**Short problem:** List every line of the records below that contains the word "width".
───── Provided information ─────
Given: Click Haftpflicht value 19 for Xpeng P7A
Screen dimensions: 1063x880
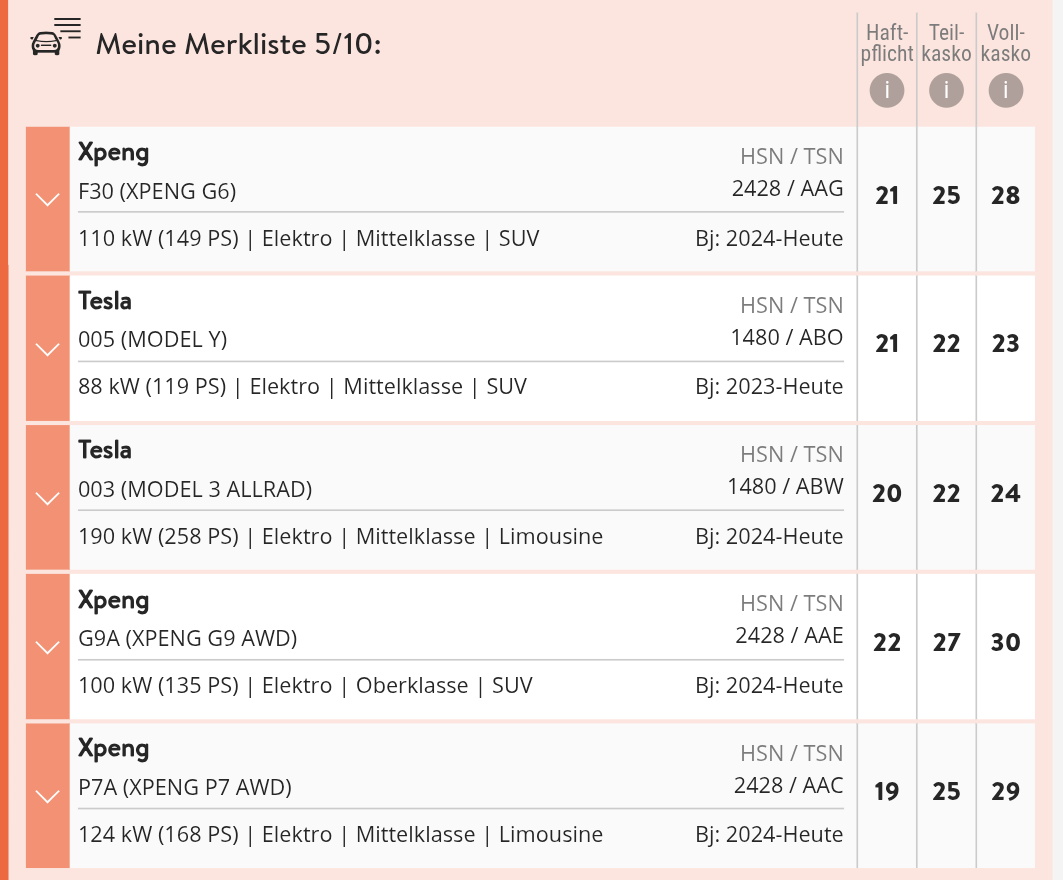Looking at the screenshot, I should (x=887, y=792).
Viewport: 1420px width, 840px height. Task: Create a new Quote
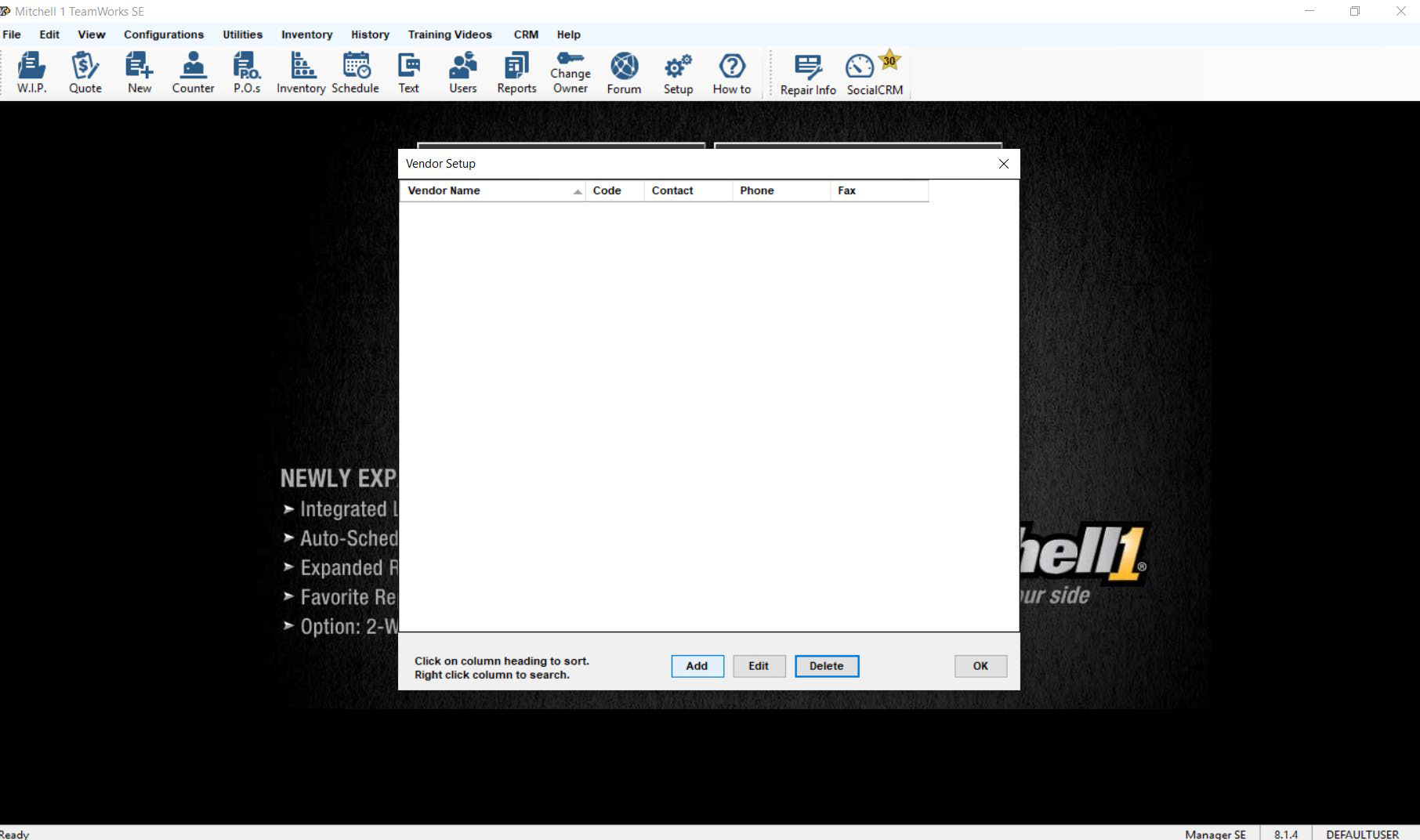[x=85, y=72]
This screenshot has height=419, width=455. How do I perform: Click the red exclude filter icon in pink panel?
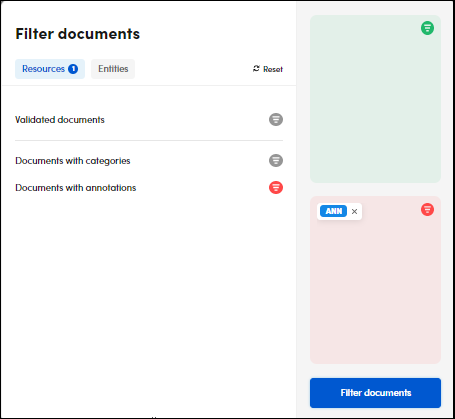coord(427,210)
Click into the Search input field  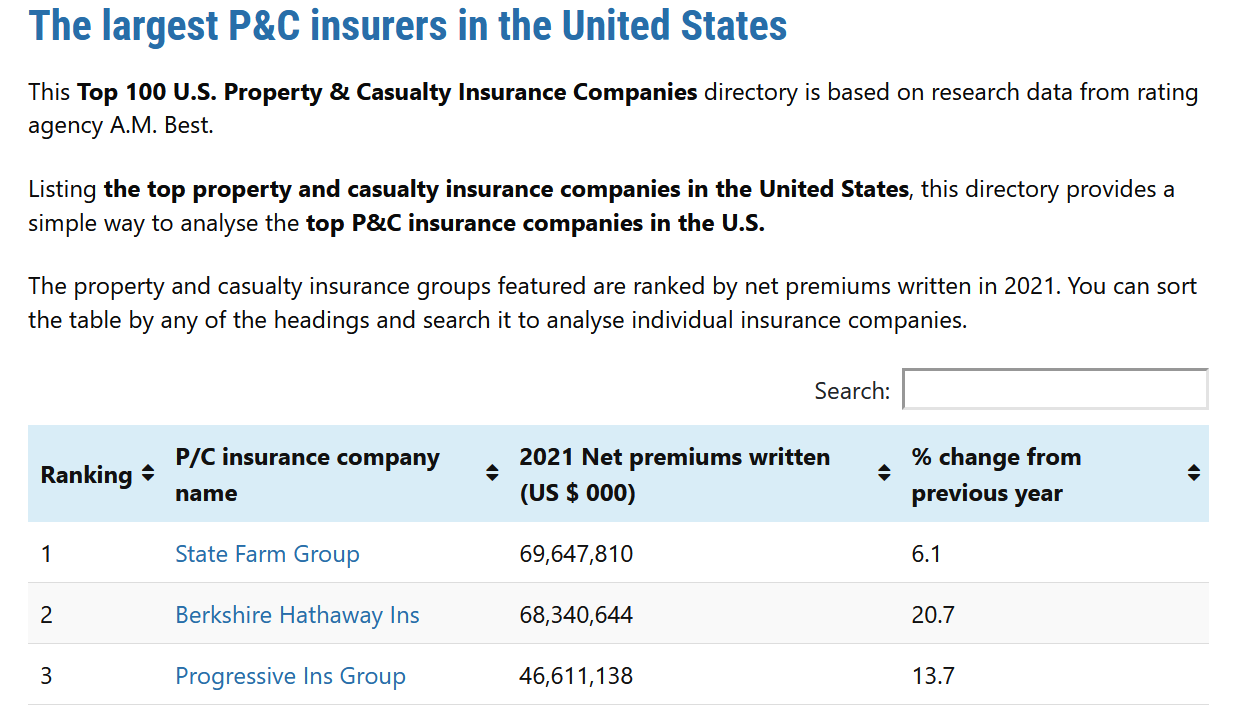pyautogui.click(x=1055, y=389)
─────
**Completed exercise:**
Viewport: 1420px width, 840px height. Task: Create a new Quote
This screenshot has height=419, width=455. How do I perform: Click the red exclude filter icon in pink panel?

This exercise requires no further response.